Friday, July 17, 2020

America's Librarian Nancy Pearl Does What She Does Best

I'm so sorry to keep doing this to you but I have another recommendation that doesn't come out until Sept. Blame the Library Love Fest gang at Harper Collins. Last week I spent two and a half glorious hours in the company of over eighteen hundred avid, reading librarians in a webinar hosted by Virginia Stanley and her crew. They have been keeping me sane for months with their weekly video chats, touting the latest, greatest books coming down the pike. 

One of them is "The Writer's Library" by readers' advisor extraordinaire, Nancy Pearl, and her friend, playwright Jeff Schwager. Nancy plugged in via Skype to regale us with the
story of the road trip across America that she and Jeff took in order to meet and interview their favorite authors in their home spaces. The result is a joy for all of us who worship writers and will give you a "must read" list that will take years to work through. 

Imagine sitting at the kitchen counter listening to Ayelet Waldman and her husband Michael Chabon reminisce about their first reading experiences, riffing off each other, filling in each other's blanks. Or think about joining Pulitzer Prize-winner Richard Ford in his Maine writing cabin, a haven that looks out over the water, while he explains that he was a kid who was always in trouble - his best buddy ended up in jail. He was in his forties before he discovered he was dyslexic. His teachers just opined that he didn't "apply" himself. Wonder what they think now?

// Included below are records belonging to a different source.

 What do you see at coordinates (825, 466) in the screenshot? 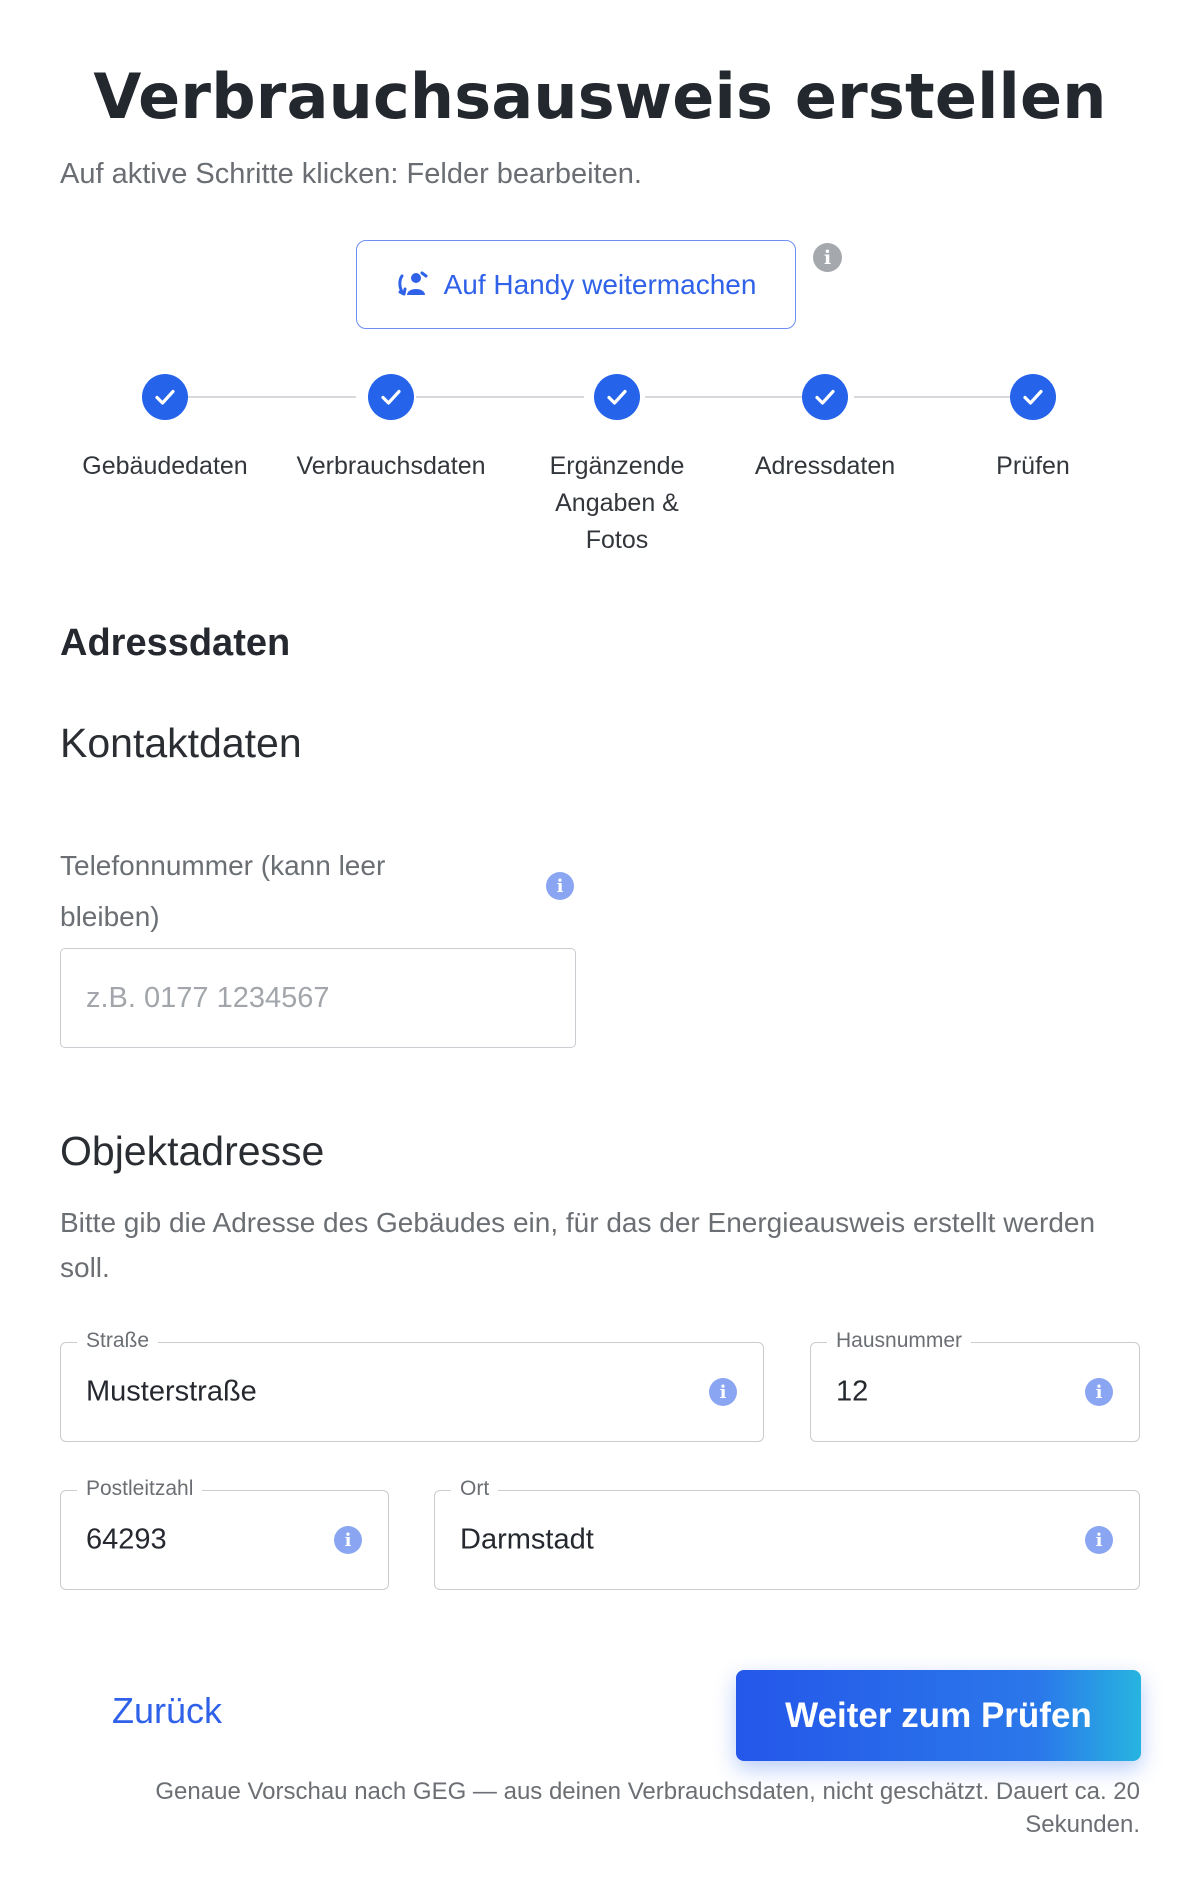
I see `step-label-adressdaten: Adressdaten` at bounding box center [825, 466].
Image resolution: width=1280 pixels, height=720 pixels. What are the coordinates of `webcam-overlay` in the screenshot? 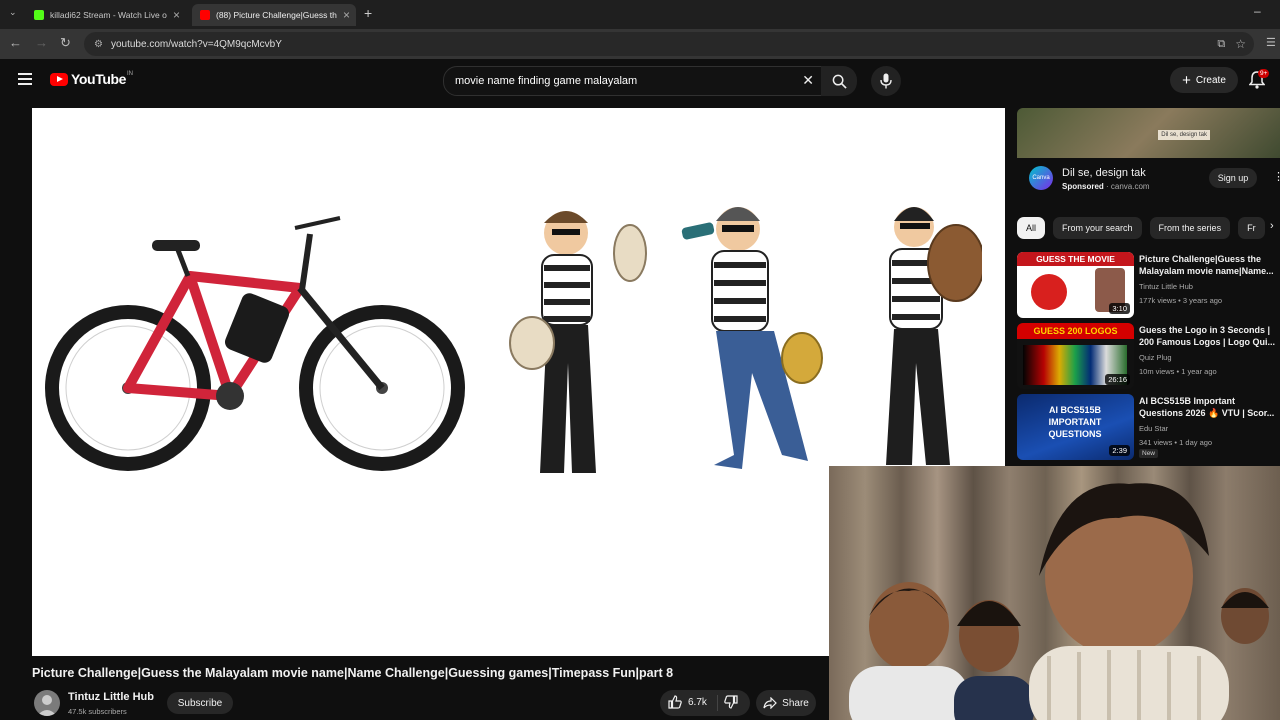 It's located at (1054, 593).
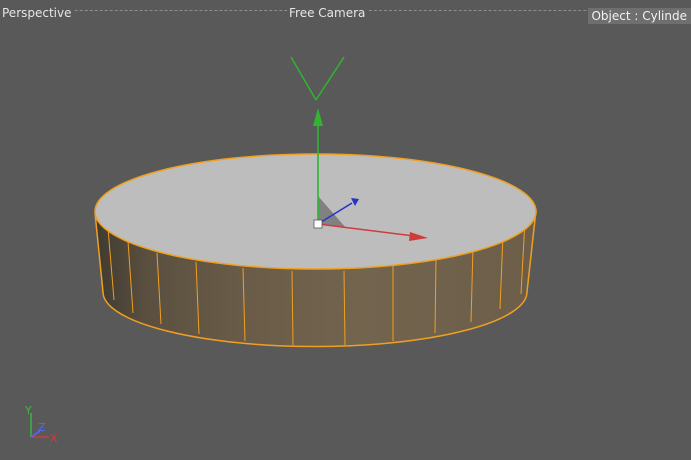 This screenshot has width=691, height=460. I want to click on gizmo-y-arrow, so click(318, 117).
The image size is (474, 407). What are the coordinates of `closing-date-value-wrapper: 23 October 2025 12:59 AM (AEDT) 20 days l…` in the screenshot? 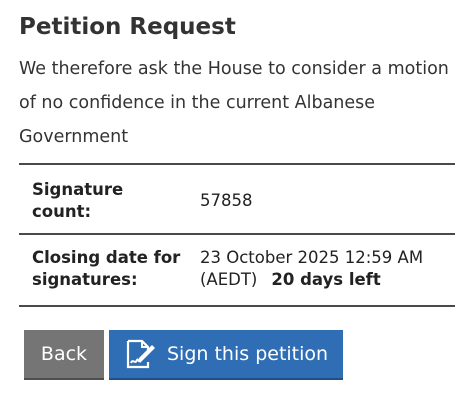 It's located at (325, 269).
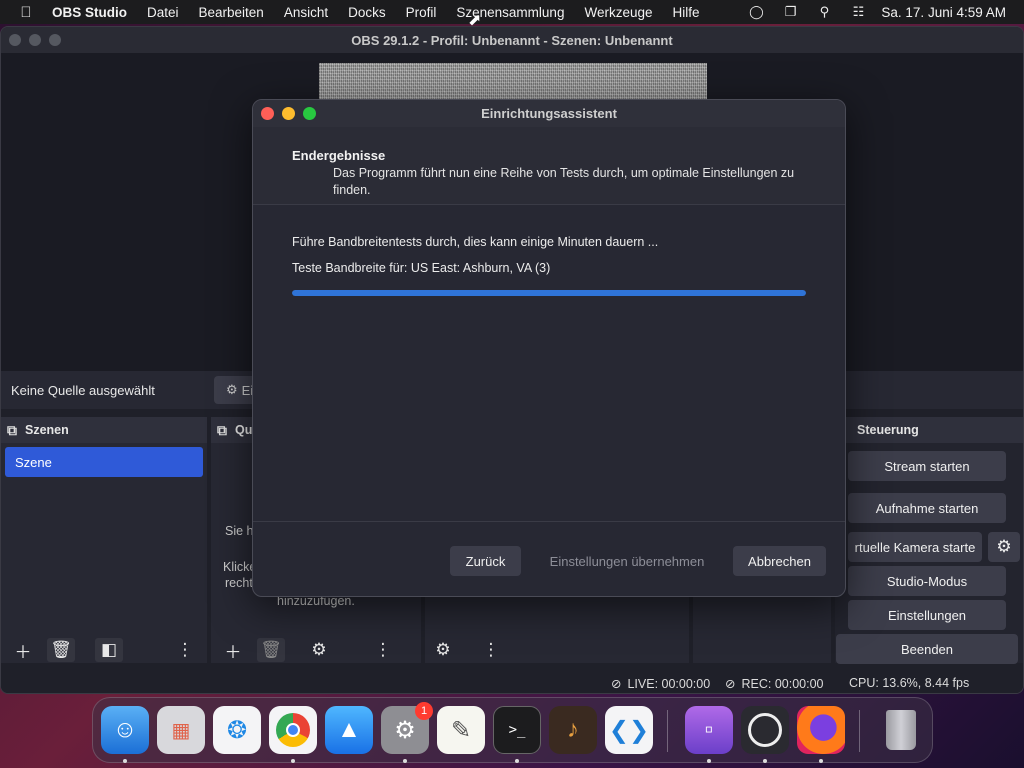  What do you see at coordinates (517, 730) in the screenshot?
I see `terminal-icon: >_` at bounding box center [517, 730].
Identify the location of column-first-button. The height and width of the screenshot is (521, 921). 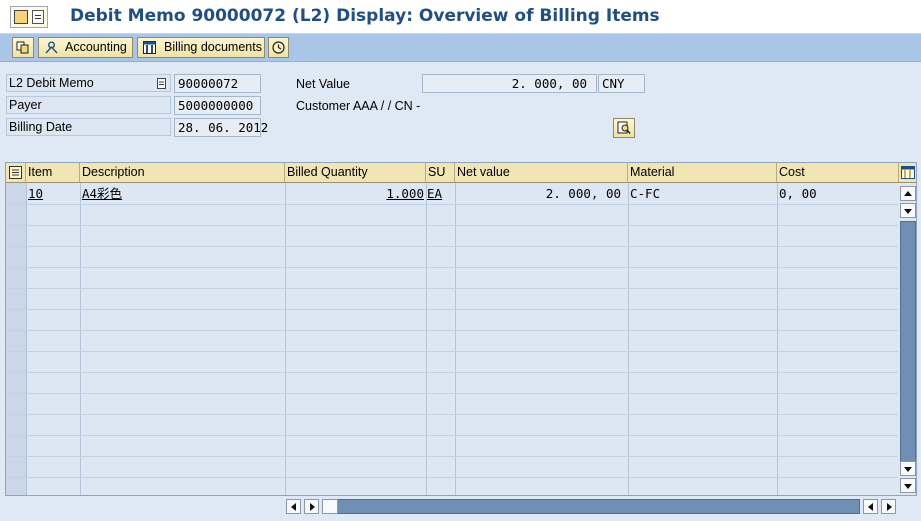
(294, 506).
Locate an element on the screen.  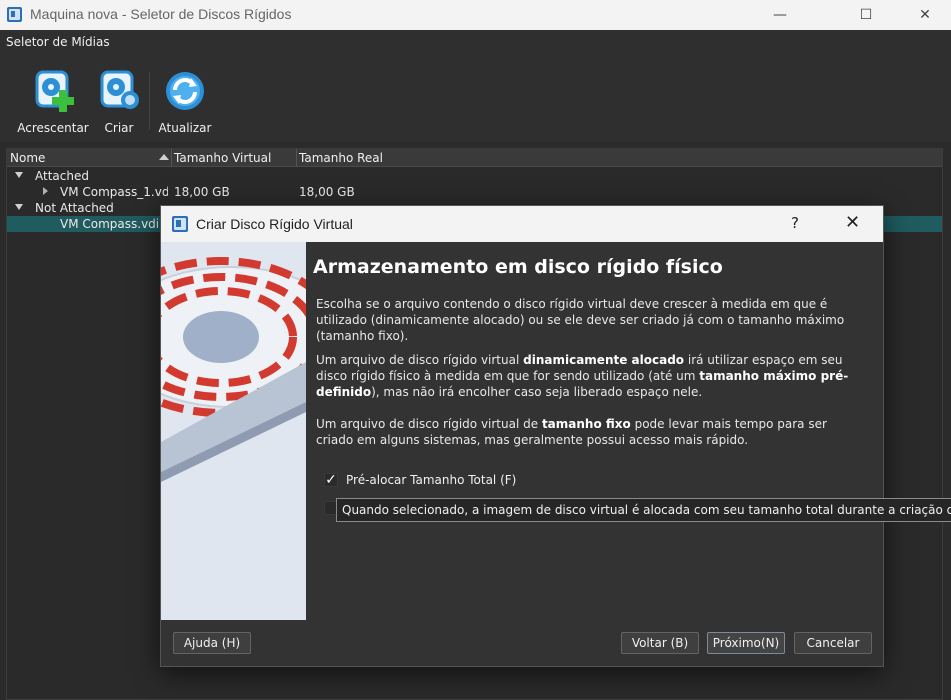
window-title: Maquina nova - Seletor de Discos Rígidos is located at coordinates (161, 14).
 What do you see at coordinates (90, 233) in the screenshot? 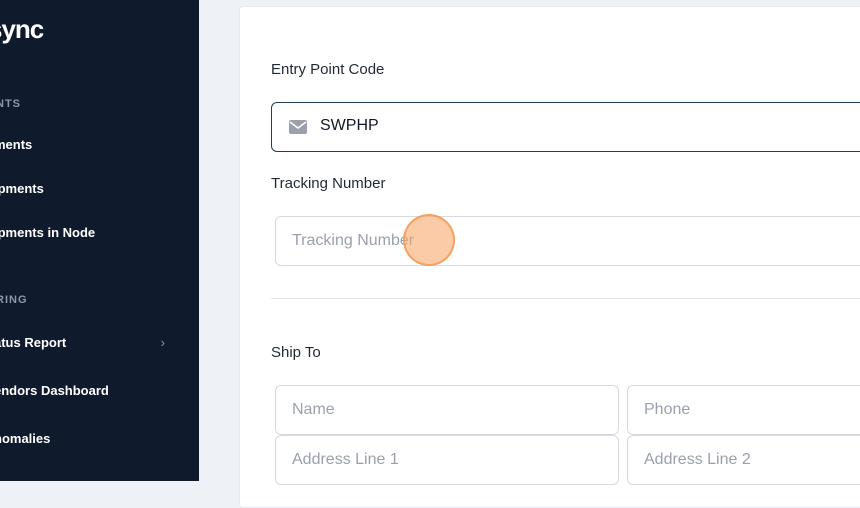
I see `sidebar-item-shipments-in-node: ipments in Node` at bounding box center [90, 233].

Nancy and Jeff caught up with Louise Erdrich at her bookstore, Birchbark Books, in Minneapolis. https://birchbarkbooks.com/ where she told them, music to our ears, that the library was her destination of choice. The large family was relatively poor so owning books was not an option. Still, she began reading by the age of four and was in the first class at Dartmouth that included women. 

I loved how so many of the authors Nancy and Jeff interviewed talked about what fun it was to see the cards in the back of library books with the names of everyone in town who had checked out and read that book. I remember this vividly myself as one of the quirks of small town life. 

Amor Towles entertained the two in a Victorian townhouse in Gramercy Park, his office graced by three walls of floor to ceiling shelves which includes an impressive number of first editions, we're told. Somehow that's just what I expected from the former lawyer whose debut novel, "The Rules of Civility," knocked out reviewers and then was followed by the incredible "A Gentleman in Moscow."

Book lovers will appreciate the unbridled enthusiasm that Nancy and Jeff exude when they talk about their favorite reading experiences. The depth and breadth of their knowledge is amazing so that they totally hold their own with their renowned subjects, to the point where they all spontaneously quote first lines from novels and long sections of poetry. It's great fun to learn how many of the writers, brought up in wildly differing circumstances, share the same childhood favorites that brought them to literature.

At the end of each interview is a list - oh how we love our lists - of the specific titles mentioned by the authors that had special meaning for them, informed their writing style, or is read year after year as proof of the book's staying power. This collection is a must read for all of you who suffer gladly from book lust!